Dennis Coyne, an editor and frequent contributor to this blog, has suggested that we are not at peak oil. He argues that there is likely to be a dip in production starting next year but higher prices will cause things to turn around and we will surpass the 2015 peak by 2019. He commented a few days ago:

If we take some of the larger producers that have been increasing output and compare with the rest of the world(ROW) using EIA data from Jan 2004 to June 2015 (using the trailing 12 month average to focus on the trend) we see ROW decline has been relatively modest (1.4% based on the trailing 12 month output in June 2015). The eight increasing producing countries I have chosen are Brazil, Canada, China, Iran, Iraq, Russia, Saudi Arabia, and US and ROW=World minus the 8 countries just listed.

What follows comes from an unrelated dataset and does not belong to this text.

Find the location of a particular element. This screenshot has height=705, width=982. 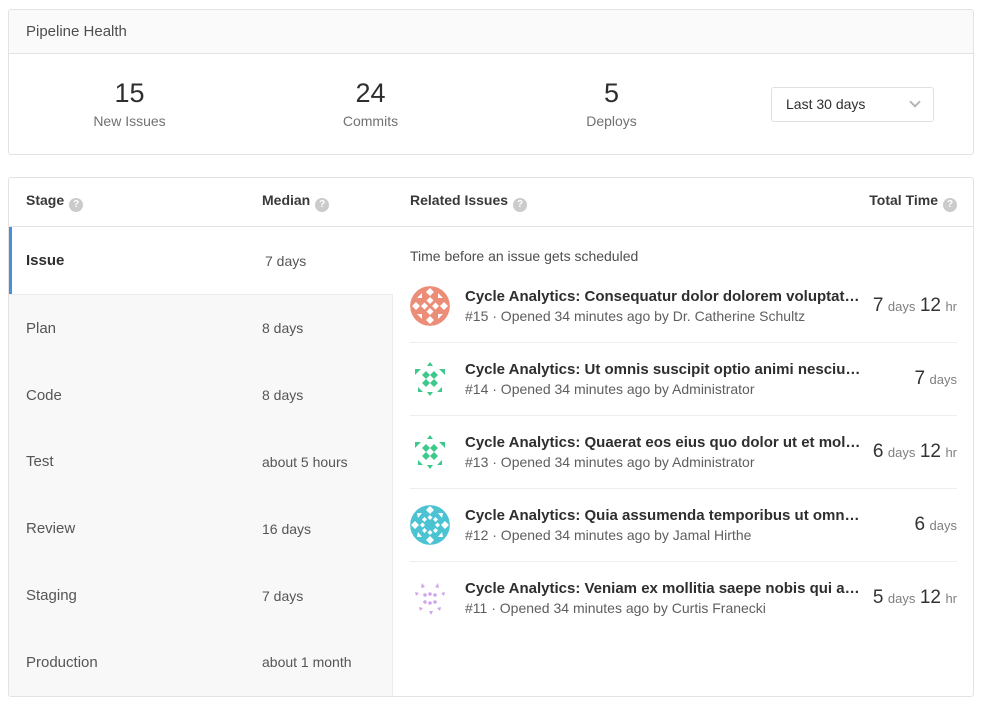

One possible scenario is that output is flat for the Big 8 in 2016 so that World C+C output falls by 485 kb/d in 2016 (average output for the year compared to the 2015 average). Over the 2009 to Jun 2015 period the Big 8 increased output at about 1300 kb/d per year, if we assume this rate slows to half the previous rate to a 650 kb/d per year increase (1.4%/year), then the peak is surpassed in 4 years in 2019. On a per country basis this would be a little more than a 80 kb/d increase in average annual output for each of these countries, though I doubt it would be divided equally.

So I have taken close look Dennis’s “Big 8” countries as well as “The Rest of the World”, and  looked at their JODI data charts. The last data point is October 2015.

First, the rest of the world.

Dennis's Rest of the World

This is the world less Brazil, Canada, China, Iraq, Iran, Russia, Saudi Arabia and the USA. As a group they peaked in October 2004 and have been in decline ever since. They have declined in times of low oil prices and high oil prices. And barring a miracle they will continue to decline.